A call between Russian President Vladimir Putin and Chinese Communist Party (CCP) leader Xi Jinping on Feb. 25 was done with the intention of one thing—and one thing only: expressing solidarity in the ongoing effort to upend the U.S.-led international order.

“It is necessary to abandon the Cold War mentality,” said Xi. Instead, the European continent must form a “balanced, effective and sustainable European security mechanism through negotiation.”

It sounds like the CCP leader is calling for a type of European architecture to ensure state sovereignty and international peace across the entire continent, from Lisbon to Moscow.

Don’t be fooled by Xi’s misleading terminology.

While China has carefully balanced its position between the West and Russia over the Ukraine conflict, it is important to note that the CCP has only voiced active condemnation of one party: the United States (and its leadership of NATO). Beijing’s neutrality toward Ukraine has centered on the country’s sovereignty and the principles of international law; however, it has importantly refused to condemn Russia’s aggressive actions. This was officially confirmed by its abstention from the United Nations Security Council vote on a resolution to denounce Russian military operations in Ukraine.
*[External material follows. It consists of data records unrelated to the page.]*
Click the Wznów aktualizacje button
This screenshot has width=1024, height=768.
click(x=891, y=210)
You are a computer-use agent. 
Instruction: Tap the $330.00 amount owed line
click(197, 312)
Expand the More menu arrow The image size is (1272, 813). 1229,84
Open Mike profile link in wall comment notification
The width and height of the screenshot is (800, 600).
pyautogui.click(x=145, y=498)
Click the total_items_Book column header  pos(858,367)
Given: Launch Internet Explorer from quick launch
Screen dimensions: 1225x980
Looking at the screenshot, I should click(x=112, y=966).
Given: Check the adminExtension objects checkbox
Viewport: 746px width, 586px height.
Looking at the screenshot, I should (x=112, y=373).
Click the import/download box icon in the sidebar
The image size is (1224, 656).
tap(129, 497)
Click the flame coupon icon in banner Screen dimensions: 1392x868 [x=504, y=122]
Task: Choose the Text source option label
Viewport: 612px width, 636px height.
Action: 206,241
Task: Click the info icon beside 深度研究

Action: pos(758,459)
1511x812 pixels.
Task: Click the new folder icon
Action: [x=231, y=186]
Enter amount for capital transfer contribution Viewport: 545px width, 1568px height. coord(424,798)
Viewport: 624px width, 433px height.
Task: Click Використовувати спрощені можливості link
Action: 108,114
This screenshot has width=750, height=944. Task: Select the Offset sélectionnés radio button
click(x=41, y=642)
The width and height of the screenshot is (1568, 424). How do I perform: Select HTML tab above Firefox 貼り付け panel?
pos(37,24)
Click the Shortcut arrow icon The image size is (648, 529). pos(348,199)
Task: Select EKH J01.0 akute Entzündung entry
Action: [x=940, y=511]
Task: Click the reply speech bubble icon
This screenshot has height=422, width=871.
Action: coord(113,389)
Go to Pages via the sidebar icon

Permanent Representative of the Russian Federation to the United Nations Vasily Nebenzya (C) fist bumps Ambassador Zhang Jun, the permanent representative of China to the U.N., as U.S. Ambassador to the U.N. Linda Thomas-Greenfield (L) and Permanent Representative of Norway to the U.N. Mona Juul (2nd L) look on during an emergency meeting of the U.N. Security Council on the Ukraine crisis, in New York, N.Y., on Feb. 21, 2022. (Timothy A. Clary/AFP via Getty Images)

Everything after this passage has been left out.